According to the Pew Research Center’s 2010 Internet & American Life Project, there will be over 26 million seniors using the internet in the U.S. by 2015. By 2030, tech-savvy baby boomers will mature into this demographic, making nearly one in five Americans using the internet a senior citizen. However, this demographic feels largely ignored by marketers, advertisers, and providers of goods and services across the spectrum…including colleges and universities.
An article in the New York Post found that according to Nielsen ratings data, once viewers turned 55, they were not being counted, likely because they’d passed the age that appeals to advertisers. But the article found that Alpha boomers are the fastest-growing demographic in the nation, making up half the population and spending more money on goods and services — nearly $2 trillion — than any other age group. They also buy more technology and gadgets — 40 percent of the market — than any other demographic according to research.

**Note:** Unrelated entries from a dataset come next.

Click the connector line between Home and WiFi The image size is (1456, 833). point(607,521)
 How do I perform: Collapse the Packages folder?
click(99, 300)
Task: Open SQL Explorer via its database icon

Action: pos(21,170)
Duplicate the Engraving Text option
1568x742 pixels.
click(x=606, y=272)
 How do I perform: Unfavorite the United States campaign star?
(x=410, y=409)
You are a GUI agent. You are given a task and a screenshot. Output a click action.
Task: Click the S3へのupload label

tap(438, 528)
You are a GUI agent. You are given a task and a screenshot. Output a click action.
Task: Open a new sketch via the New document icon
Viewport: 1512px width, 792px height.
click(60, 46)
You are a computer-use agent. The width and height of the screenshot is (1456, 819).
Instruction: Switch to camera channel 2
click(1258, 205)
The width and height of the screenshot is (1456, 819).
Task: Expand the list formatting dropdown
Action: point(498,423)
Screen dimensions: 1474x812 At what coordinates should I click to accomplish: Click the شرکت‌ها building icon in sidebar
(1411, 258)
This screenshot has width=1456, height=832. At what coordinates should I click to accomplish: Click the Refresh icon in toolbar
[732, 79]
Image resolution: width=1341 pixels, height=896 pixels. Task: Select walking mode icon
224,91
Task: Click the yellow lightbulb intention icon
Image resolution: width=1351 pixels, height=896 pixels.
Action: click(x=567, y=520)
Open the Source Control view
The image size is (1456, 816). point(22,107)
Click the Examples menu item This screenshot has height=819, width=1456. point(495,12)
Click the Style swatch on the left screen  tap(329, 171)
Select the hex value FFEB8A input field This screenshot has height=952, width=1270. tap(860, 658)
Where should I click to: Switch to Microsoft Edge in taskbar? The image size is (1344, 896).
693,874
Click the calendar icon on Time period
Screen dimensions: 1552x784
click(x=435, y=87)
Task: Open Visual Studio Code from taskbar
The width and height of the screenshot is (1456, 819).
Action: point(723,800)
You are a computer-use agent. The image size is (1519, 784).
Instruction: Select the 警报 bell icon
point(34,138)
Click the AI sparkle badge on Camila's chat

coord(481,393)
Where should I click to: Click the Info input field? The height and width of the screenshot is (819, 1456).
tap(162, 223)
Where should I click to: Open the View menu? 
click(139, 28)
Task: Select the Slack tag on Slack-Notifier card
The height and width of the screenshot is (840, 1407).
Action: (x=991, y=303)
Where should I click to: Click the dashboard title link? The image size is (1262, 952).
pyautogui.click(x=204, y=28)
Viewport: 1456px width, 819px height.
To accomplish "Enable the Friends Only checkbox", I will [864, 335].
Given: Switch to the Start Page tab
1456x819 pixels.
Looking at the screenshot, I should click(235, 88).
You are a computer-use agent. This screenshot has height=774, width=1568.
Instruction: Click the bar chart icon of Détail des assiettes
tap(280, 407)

It’s not just advertising that isn’t capitalizing on this growing demographic. In an article in the Chronicle of Higher Education, Barbara Vacarr suggests that traditional four-year colleges should be thinking about shifting gears to focus on this change, potentially creating programs for students in their 50s and beyond…people who also apparently have the money for and interest in these programs. It is heartening to know that the Program Goals and Learning Aims of the Emerging Media program at Loyola University Maryland address some of these issues head on, and provide a platform for analytically and ethically addressing other issues posed by the seismic change of U.S. population demographics.